UN strongly condemns North Korea’s latest missile launch
If the launch doesn’t have any political or diplomatic meaning, it could just be part of its bigger goal to build up a nuclear and missile arsenal.
It was the fourth time the Security Council has adopted a press statement on North Korea. However Reuters subsequently reported that White House officials determined the missile was a liquid-fuel scud.
The U.S. Army confirmed the report and said that the missile was a KN-15 that flew about 60 kilometers (37 miles).
That time the United States leader responded by pledging “100 per cent” support for Japan, which along with South Korea is Washington’s key regional ally.
The test elicited a matter of fact response from the US State Department, unlike the standard condemnations that usually follow Pyongyang’s missile tests.
The cruise missile is capable of reaching the northernmost city of Sinuiju in North Korea, when fired from the South’s southernmost Jeju Island, according to sources. “We have no further comment”, he said in a statement.
North Korea published photos after the test that demonstrated “a very challenging technology for us” to detect before launch, he said.

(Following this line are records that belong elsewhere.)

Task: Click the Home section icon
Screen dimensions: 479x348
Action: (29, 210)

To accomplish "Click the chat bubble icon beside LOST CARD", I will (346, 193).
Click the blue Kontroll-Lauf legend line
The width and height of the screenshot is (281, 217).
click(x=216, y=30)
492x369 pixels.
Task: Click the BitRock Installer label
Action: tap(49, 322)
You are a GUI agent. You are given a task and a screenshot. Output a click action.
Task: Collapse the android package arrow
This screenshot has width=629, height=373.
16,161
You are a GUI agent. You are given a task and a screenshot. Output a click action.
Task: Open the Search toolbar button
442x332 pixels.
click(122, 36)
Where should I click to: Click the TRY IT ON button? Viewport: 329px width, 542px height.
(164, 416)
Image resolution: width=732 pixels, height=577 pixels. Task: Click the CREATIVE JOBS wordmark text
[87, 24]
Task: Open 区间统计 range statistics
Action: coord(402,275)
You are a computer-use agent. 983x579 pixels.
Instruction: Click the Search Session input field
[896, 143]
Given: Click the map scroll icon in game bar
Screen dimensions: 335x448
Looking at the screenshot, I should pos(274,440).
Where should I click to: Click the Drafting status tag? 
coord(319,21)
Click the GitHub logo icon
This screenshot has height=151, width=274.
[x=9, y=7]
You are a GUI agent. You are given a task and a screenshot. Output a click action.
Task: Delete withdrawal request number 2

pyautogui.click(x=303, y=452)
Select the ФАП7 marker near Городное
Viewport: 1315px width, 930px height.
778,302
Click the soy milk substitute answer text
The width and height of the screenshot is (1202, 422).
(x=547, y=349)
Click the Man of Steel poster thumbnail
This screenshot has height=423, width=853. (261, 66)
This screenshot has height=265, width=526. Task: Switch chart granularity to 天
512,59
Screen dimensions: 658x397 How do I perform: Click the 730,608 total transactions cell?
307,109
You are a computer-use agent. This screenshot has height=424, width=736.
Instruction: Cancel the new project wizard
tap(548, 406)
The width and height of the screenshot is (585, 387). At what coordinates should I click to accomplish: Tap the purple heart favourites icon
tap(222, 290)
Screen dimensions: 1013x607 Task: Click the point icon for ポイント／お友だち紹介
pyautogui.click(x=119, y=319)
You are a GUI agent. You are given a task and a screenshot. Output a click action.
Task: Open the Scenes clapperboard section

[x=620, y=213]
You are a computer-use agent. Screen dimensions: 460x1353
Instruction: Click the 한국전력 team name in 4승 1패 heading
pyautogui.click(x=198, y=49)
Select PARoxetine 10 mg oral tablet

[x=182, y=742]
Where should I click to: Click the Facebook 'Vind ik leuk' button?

The launch will fuel worldwide concerns about the hermit state’s weapons programme.
The exchange of messages came before the United States airstrikes, which were President Donald Trump’s biggest foreign policy move since taking office in January in reaction to what Washington says was a gas attack by Assad’s government that killed at least 70 people in a rebel-held territory. -China summit in Florida will be whether Trump will make good on his threat to use crucial trade ties with China to pressure Beijing to do more to rein in Pyongyang.
North Korea’s foreign ministry on Monday assailed Washington for its tough talk and for an ongoing joint military exercise with South Korea and Japan which Pyongyang sees as a dress rehearsal for invasion. Many weapons experts say the North could have a functioning nuclear-tipped missile capable of reaching the continental USA within a few years.
Three missiles landed in waters in Japan’s economic exclusion zone, which extends 200 miles from its shoreline.
Gen. John Hyten, the commander of U.S. Strategic Command, told a congressional panel Tuesday that the February launch marked a significant advancement for North Korea because it was its first successful solid-fueled missile fired from a mobile launcher.